Academic researchers and software tool vendors get to more easily implement GPU support

Dec 14, 2011 07:35 GMT  ·  By

By some strange coincidence, HP's announcement that webOS was going open-source has been followed by NVIDIA making a similar announcement about its CUDA development platform.

At least, that is to say that NVIDIA has released the source code for the NVIDIA CUDA LLVM-based compiler.

This compiler is included in the latest release of the CUDA toolkit, version 4.1.

“Opening up the CUDA platform is a significant step,” said Sudhakar Yalamanchili, professor at Georgia Institute of Technology and lead of the Ocelot project, which maps software written in CUDA C to different processor architectures.

“The future of computing is heterogeneous, and the CUDA programming model provides a powerful way to maximize performance on many different types of processors, including AMD GPUs and Intel x86 CPUs.”

Qualified software tool developers and academic researchers can register here for early access to the compiler.

With it, they will be able to come up with their own approach to programming heterogeneous parallel systems and flexibly “map the CUDA programming model to other architectures.”

LLVM's main asset is its module design that lets one easily add support for other processor architectures and programming languages.

Companies like Apple, Cray, Adobe, Electronic Arts (EA) and others already make use of it.

“This initiative enables PGI to create native CUDA Fortran and OpenACC compilers that leverage the same device-level optimization technology used by NVIDIA CUDA C/C++,” said Doug Miles, director of The Portland Group.

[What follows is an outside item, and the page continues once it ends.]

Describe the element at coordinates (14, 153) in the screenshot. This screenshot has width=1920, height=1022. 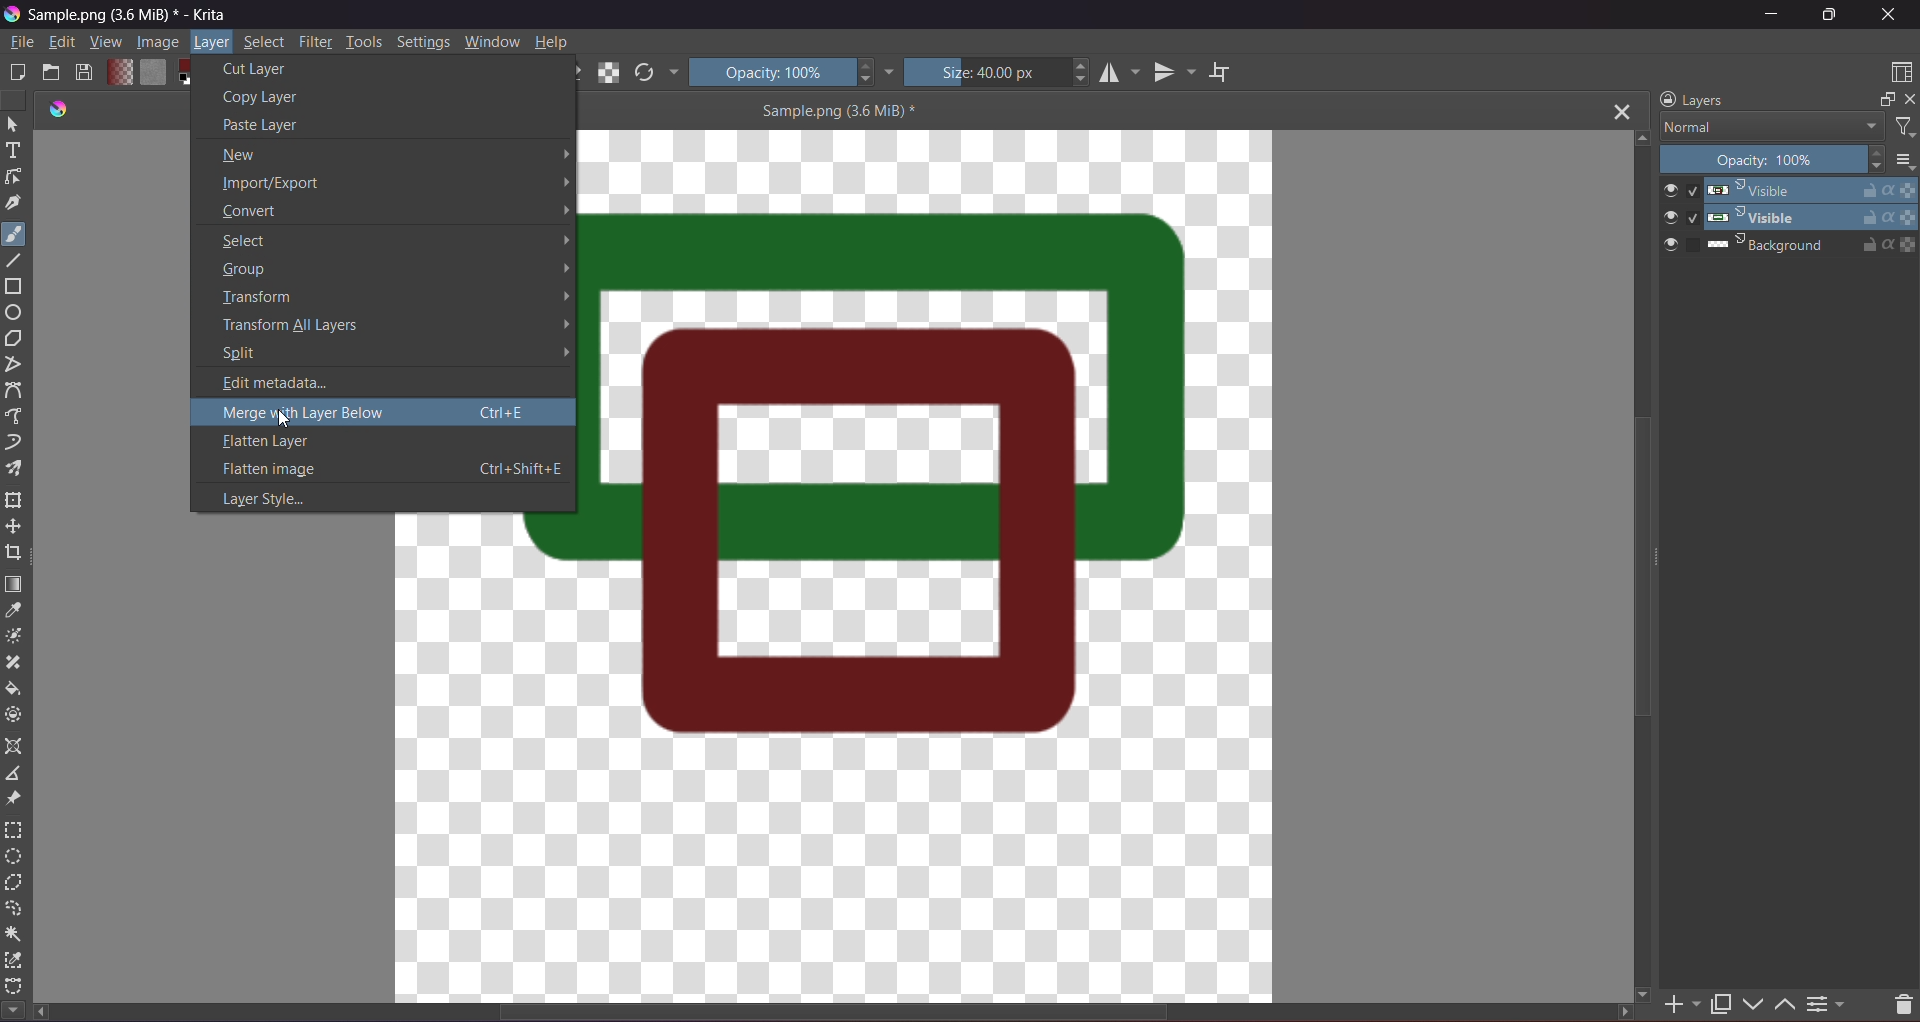
I see `Text` at that location.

“It will enable seamless debugging and profiling using existing tools, and allow PGI to focus on higher-level optimizations and language features.”

Since its GPU compute accelerators already power some of the best supercomputers out there, it just has to get more HPC software to support parallel processing.

NVIDIA hopes that the CUDA LLVM-based compiler will be quickly adopted and used to speed up the journey towards exascale computing.